Vor der Landtagswahl in Bayern: Ein paar Stunden eine bessere Welt
Der Widerstand gegen Rassismus ist eher lau – sogar vor der Landtagswahl in Bayern. Doch zur jüngsten Demo gegen Rechts in München kamen 35.000 Menschen
W o kommen all diese Menschen her? Ein Meer aus Demonstrierenden, Bannern, Regenbogenfahnen, Plakaten gegen rechts – und das am Odeonsplatz, der den Nazis im „Dritten Reich“ einst als zentraler Ort für Propagandaveranstaltungen diente.
Heute ist er zum Bersten voll mit Menschen, die sich gegen rechts positionieren. Auf dem Dach der Bayerischen Staatsoper um die Ecke weht eine meterhohe Fahne mit der Aufschrift „Humanität, Vielfalt, Respekt“. Als der Günther Sigl von der Band Spider Murphy Gang ruft, er wünsche sich ein Bayern „ohne braunen Dreck“, tönt und lärmt die Menge.
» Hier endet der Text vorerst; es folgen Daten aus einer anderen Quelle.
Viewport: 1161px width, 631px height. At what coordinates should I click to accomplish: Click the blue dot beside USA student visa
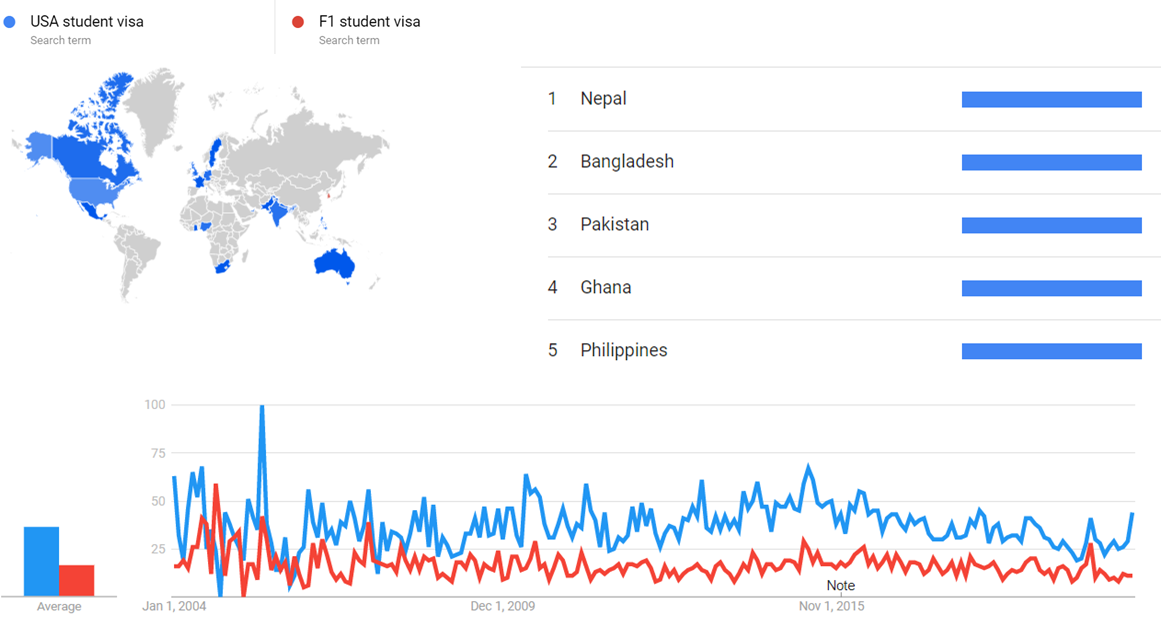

Zuerst sind es ein paar Tausend, dann Zehntausend, irgendwann 35.000 Menschen, die sich hier versammelt haben. Sonst wirkt es oft so, als wäre die Protestkultur in München im dauerhaften Winterschlaf.
Nachdem der bayerische Ministerpräsident Markus Söder beschlossen hatte, Hubert Aiwanger trotz der Antisemitismusvorwürfe im Amt zu lassen, bleibt der große Widerspruch auf den Straßen aus. Zu Recht fragen sich viele Menschen, warum sich in Bayern nicht mehr Widerstand regt. Im Gegenteil legen die Freien Wähler Hubert Aiwangers in Umfragen auch noch kräftig zu. Auch die AfD hat in Wahlumfragen zur Landtagswahl Zustimmungswerte von fast 14 Prozent. Vor einem Jahr lagen die Grünen noch 12 Prozentpunkte vor der AfD.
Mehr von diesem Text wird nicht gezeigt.